The main difference between this bread and my regular white sourdough is that, besides using lots of whole wheat flour, the dough is super wet — it uses a lot more water. Proportions are 40 percent whole wheat to 60 percent white bread flour, but when adding up the total weight, water makes up approximately 40 percent, the flours 50 percent, the starter 7 percent (much less than I’m accustomed to using), and the salt 1 percent. Or thereabouts. Good luck with that.
A note about the ingredients. This winter, I purchased some NuEast hard red winter wheat that’s been grown in Virginia; I grind it myself (says the little red hen). My high-gluten white flour usually comes from Costco. My starter is made with all white flour, approximately a 50% hydration. I use Morton’s coarse kosher salt. Warm tap water.
Now, for the method.
First, mix the flours and warm water together and autolyze for 15 minutes.

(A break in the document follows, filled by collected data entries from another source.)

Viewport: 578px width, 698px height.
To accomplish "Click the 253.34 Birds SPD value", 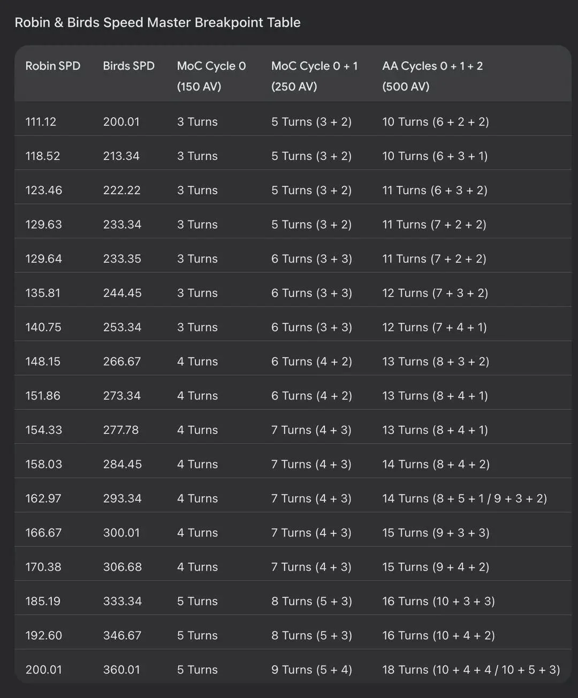I will (x=122, y=327).
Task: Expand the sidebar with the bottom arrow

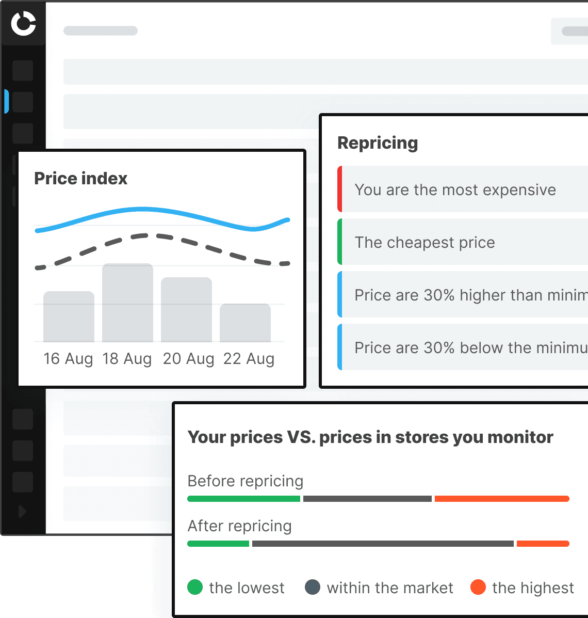Action: (22, 512)
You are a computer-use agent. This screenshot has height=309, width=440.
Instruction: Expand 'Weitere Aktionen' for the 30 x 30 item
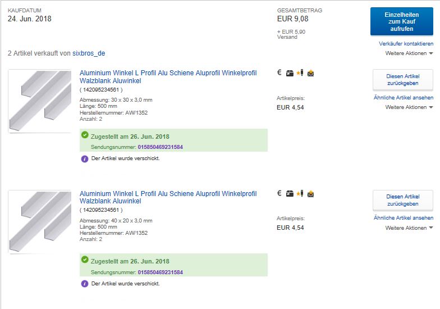point(409,107)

Then add the starter, salt, and a wee bit more water and mix on low for a good five minutes.
Then, and this is the different part, the dough gets poured (yes, poured — it’s wet) into an ungreased pan (I used a 9×13 pyrex pan) and rests for about five hours.
The dough’s supposed to be about 80 degrees the whole time, so I use my oven’s proof setting to warm it up and then, if it’s a cool day, I keep it in the oven the whole time. I find that once the dough’s warm, it holds its temperature fairly well.
Every hour or so, I gently lift and fold the dough (need a visual? click here). It’s impossibly wet and sticky, but by the end of the five hours, it will have thickened somewhat and be easier to handle.
Plus, it will have increased in bulk by about 30 percent.
Which is soooo cool!!!!
Now the dough is ready to be pinched in half and gently shaped and rested on the counter for thirty minutes.
Confession: I don’t do the thirty minute rest anymore. My dough is always too wet and ends up creeping across the counter most naughtily. But if your dough holds its shape, do it.
Place the shaped loaves — I just scoop them up and gently lift/plop the dough, smooth side down — into cloth-lined (and floured!) round pyrex bowls.
Cover the bowls with shower caps and let them sit at room temperature for two hours or so before transferring to the fridge for the night.
In the morning, bake! The loaves go directly from the fridge to the oven.
Place two Dutch ovens in the oven and preheat it to 500 degrees. Once the oven’s hot, remove the loaves from the fridge, gently invert them onto pieces of parchment paper, and flour the top of the loaves.
Score them deeply — I go over my cuts several times. (My husband got me this lame for my birthday. I love it.)
Remove one Dutch oven from the stove, gently lower the loaf into the pan, parchment paper and all. Tuck 4-6 ice cubes between the paper and pan — careful: the steam will burn you — clap on the lid and slip into the oven.
Repeat the process with the second loaf. Reduce the oven to 450 degrees and bake for 20 minutes.
Remove the lids — this is the best part because you get to see how much the dough has risen! — and reduce the heat to 400 degrees and bake another 20 minutes.
Transfer loaves to a baking rack to cool.
The final bread is both tender and chewy, only slightly sour, and deliciously full-flavored. It’s addictive and satisfying and wonderful no matter how you serve it: fresh with loads of butter, toasted, in sandwiches, French toast, etc, etc, etc. Truly, it’s a marvel.
Next time I do a round of baking, I want to mess with my ratios of flour and water for the white sourdough — how will the bread’s texture change if my dough is wetter, like the whole wheat bread? Ooh-la-la, such excitement!